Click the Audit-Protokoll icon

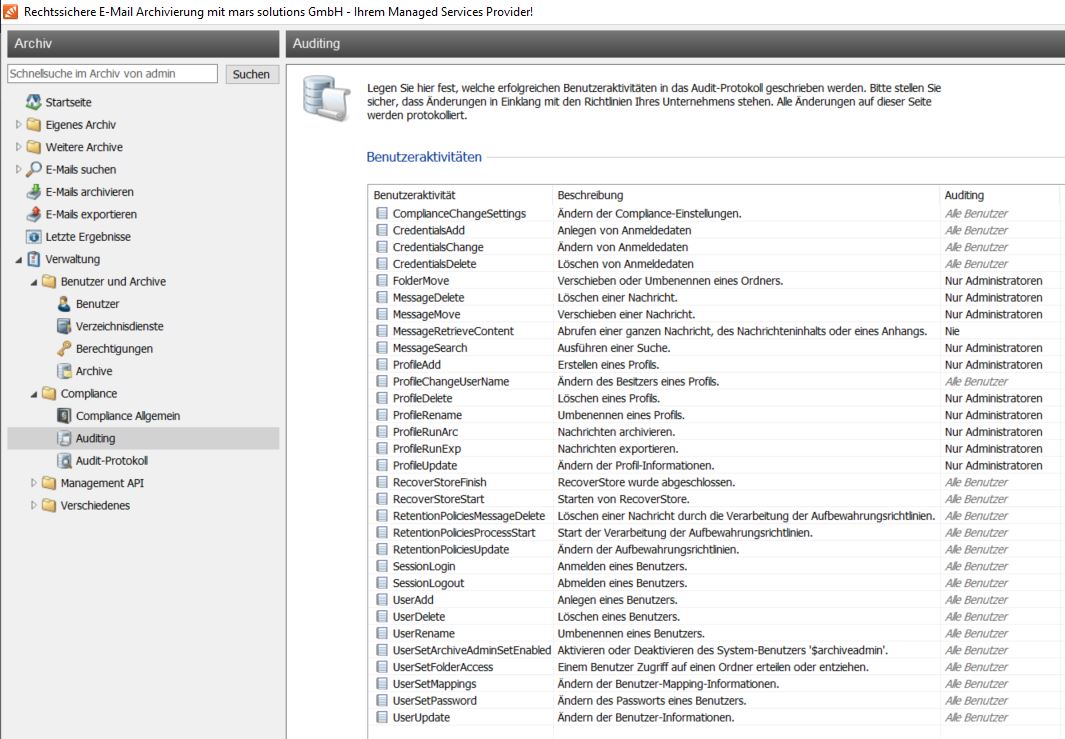(x=64, y=461)
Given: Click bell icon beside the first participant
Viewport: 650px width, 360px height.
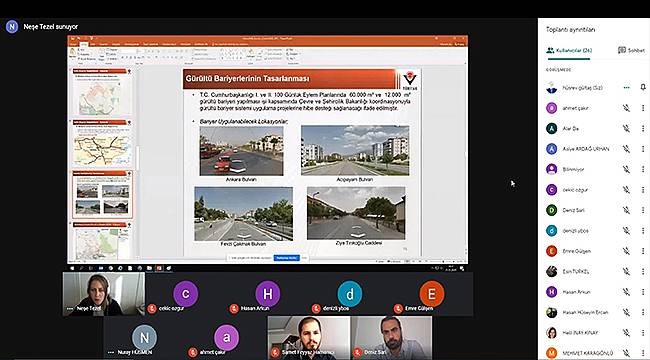Looking at the screenshot, I should click(x=643, y=88).
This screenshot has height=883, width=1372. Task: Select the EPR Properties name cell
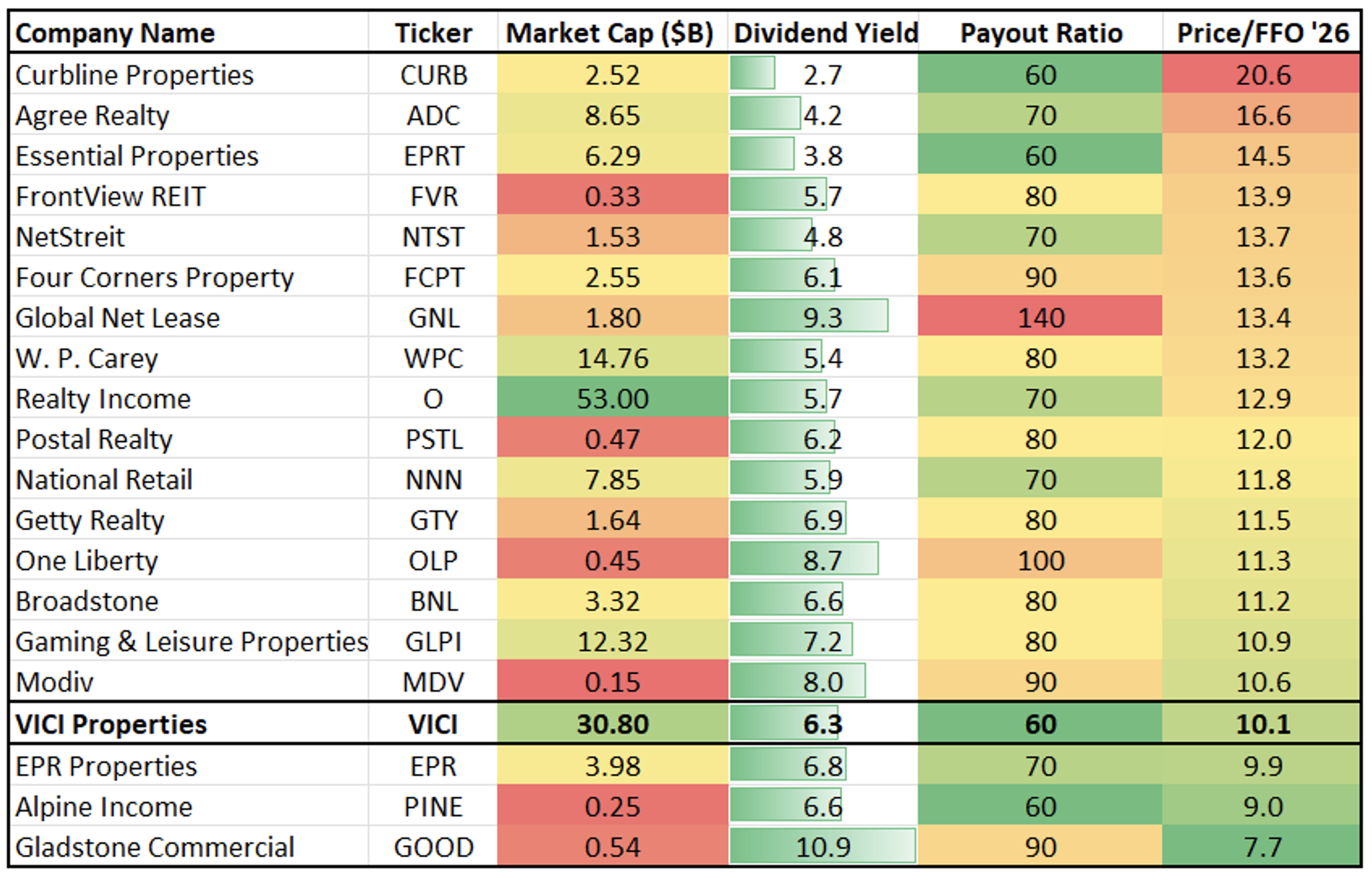point(107,766)
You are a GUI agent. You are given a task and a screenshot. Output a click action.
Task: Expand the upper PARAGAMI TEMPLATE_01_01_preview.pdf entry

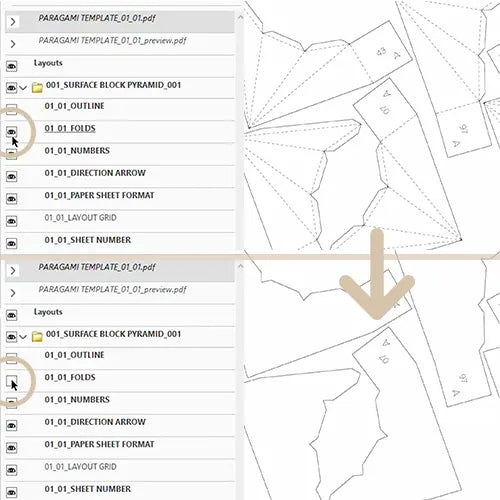[13, 44]
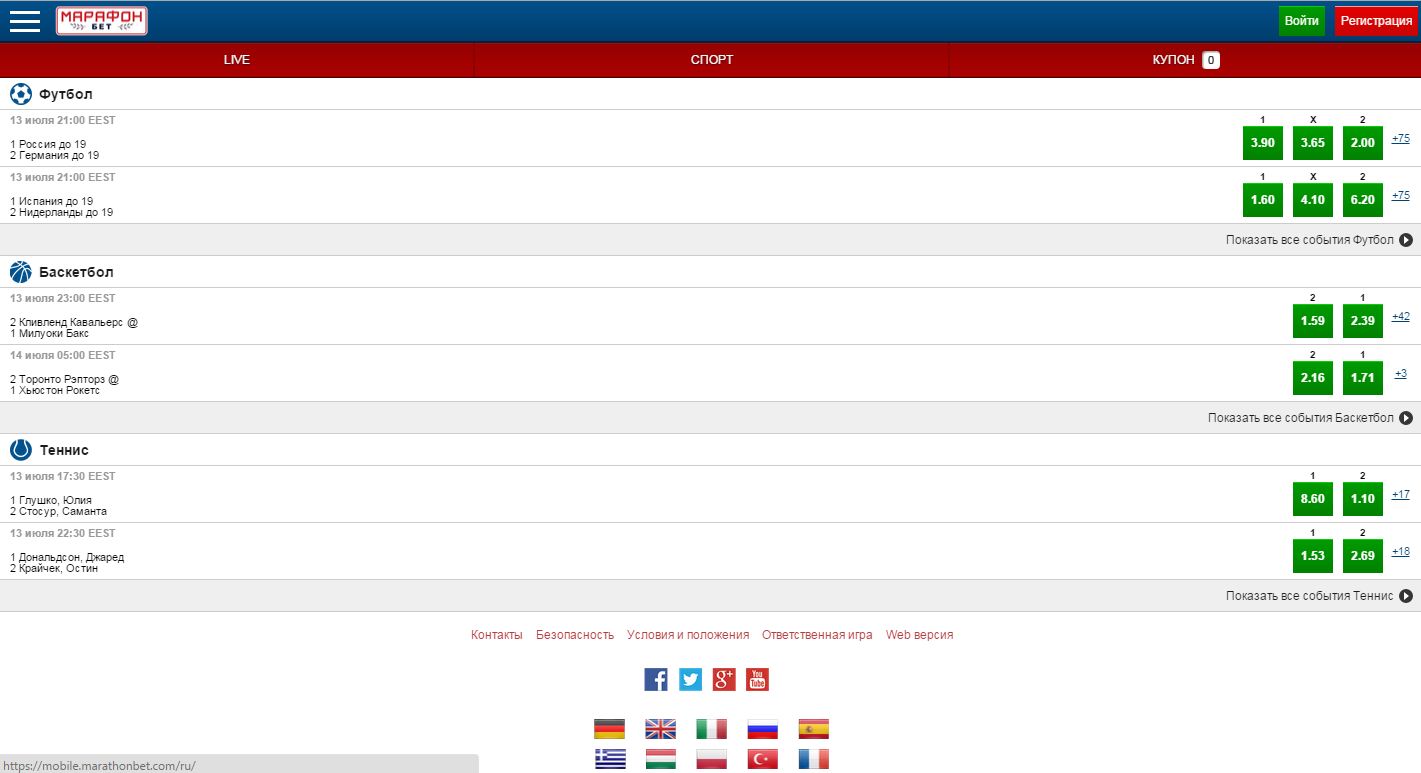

──────────────────────────────

** Description of the task **
Write out the items word for word, from the line containing "Given: Click bell" through the end of the items, and leave the pictures out.

** Result **
Given: Click bell icon beside the first participant
Viewport: 650px width, 360px height.
Looking at the screenshot, I should click(x=643, y=88).
This screenshot has height=883, width=1372. Task: Select the EPR Properties name cell
point(107,766)
You are a GUI agent. You are given a task and a screenshot. Output a click action.
Task: Expand the upper PARAGAMI TEMPLATE_01_01_preview.pdf entry

[13, 44]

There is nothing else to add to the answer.